I’ve also seen the terms “Radiohead-lite” and “post-Radiohead” thrown around over the years, especially applied to these bands and a few other English acts (Elbow, Snow Patrol, Keane) who emerged in the late 1990s and early 2000s. To this listener and reader, the whole “like Radiohead but not as good” construct is one of the laziest critical tropes to emerge in years (right up there with “shoegaze”), and I’m here to ask one and all—can we please retire it?

I don’t listen to several of the bands frequently lumped into this meaningless category, but I’d like to briefly address three in particular and point out how and why the Radiohead comparisons are flawed at best and nonsensical at worst.

1. David Gray—David Gray’s singing sounds nothing like Thom Yorke’s voice, and his songs are generally much more straightforward and less thematically ambitious than Radiohead’s offerings. Gray had one song that was widely heard in 1999 or so (his hit “Babylon”) that was based on a jittery electronic beat—otherwise, I can think of no reason for his inclusion on any Radiohead comparison list. What I can think of, very easily, is a defense of Gray’s worth and validity as a great songwriter of this era. I’ll point to some lyrics from the title track of the recently released Draw the Line as an example:

“All this talk can hypnotize and we can ill afford

To give ourselves to sentiment when our time is oh-so-short

Names beneath the lichen on these cemetary stones

There are carnivals of silverfish waiting to dance upon our bones”

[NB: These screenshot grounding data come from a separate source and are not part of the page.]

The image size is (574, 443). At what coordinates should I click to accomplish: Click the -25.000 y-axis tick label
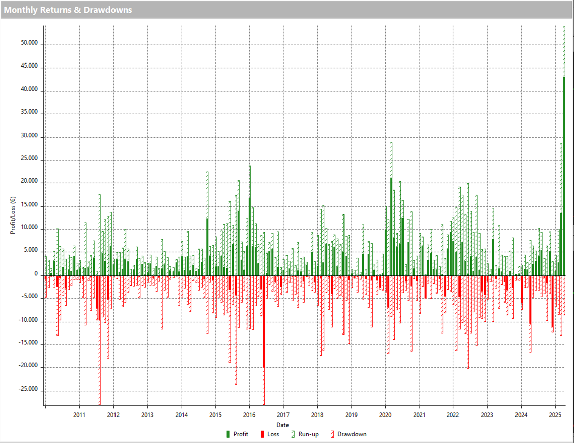[x=28, y=390]
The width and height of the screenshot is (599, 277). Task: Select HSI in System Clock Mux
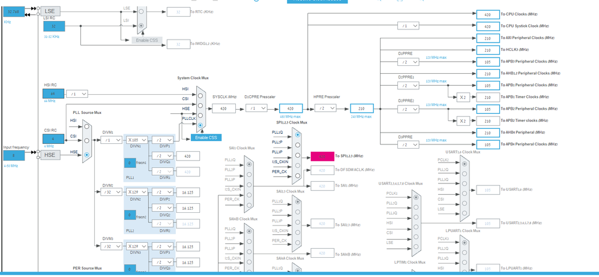click(200, 96)
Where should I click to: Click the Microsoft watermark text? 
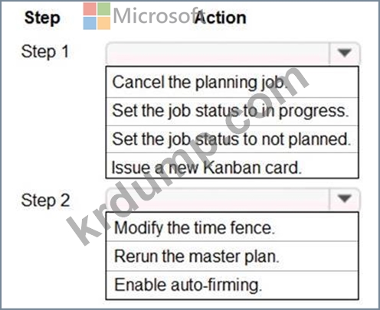point(159,16)
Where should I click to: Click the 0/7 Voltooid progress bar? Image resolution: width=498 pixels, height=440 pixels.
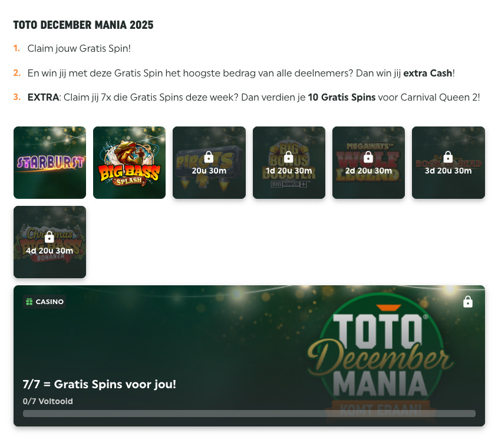pos(249,414)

2. Muse—To be fair, this one makes slightly more sense than David Gray, if for no other reason than the similarity between the singing voices of Radiohead’s Thom Yorke and Muse’s Mat Bellamy. But I suspect that most folks who throw Muse into the “post-Radiohead” mix don’t actually listen to Muse and couldn’t be bothered to give them a chance. A reaction that I understand, from one limited point of view. I’ll say it flat out—Bellamy’s lyrics, by and large, are terrible. His poorly executed sentiments of “revolution” and “self-reliance” are worthy of a middle schooler’s journal, packing all the nuance and subtlety of a sledgehammer to the skull. That said, I like Muse a hell of a lot, for one simple reason—they’re the best loud, stadium-ready rock band in the Western world. Those who refuse to dismiss Muse with the swift jerk of a knee already know that, and despite the Pitchfork hipsterati’s claim to the contrary, it’s more than enough justification for Muse’s relevance. “Loud-as-hell rock band” is also a territory that Radiohead hasn’t gone anywhere near in at least 12 years, and the world needs more serious, grandiose, prog-rock powerhouses, not fewer.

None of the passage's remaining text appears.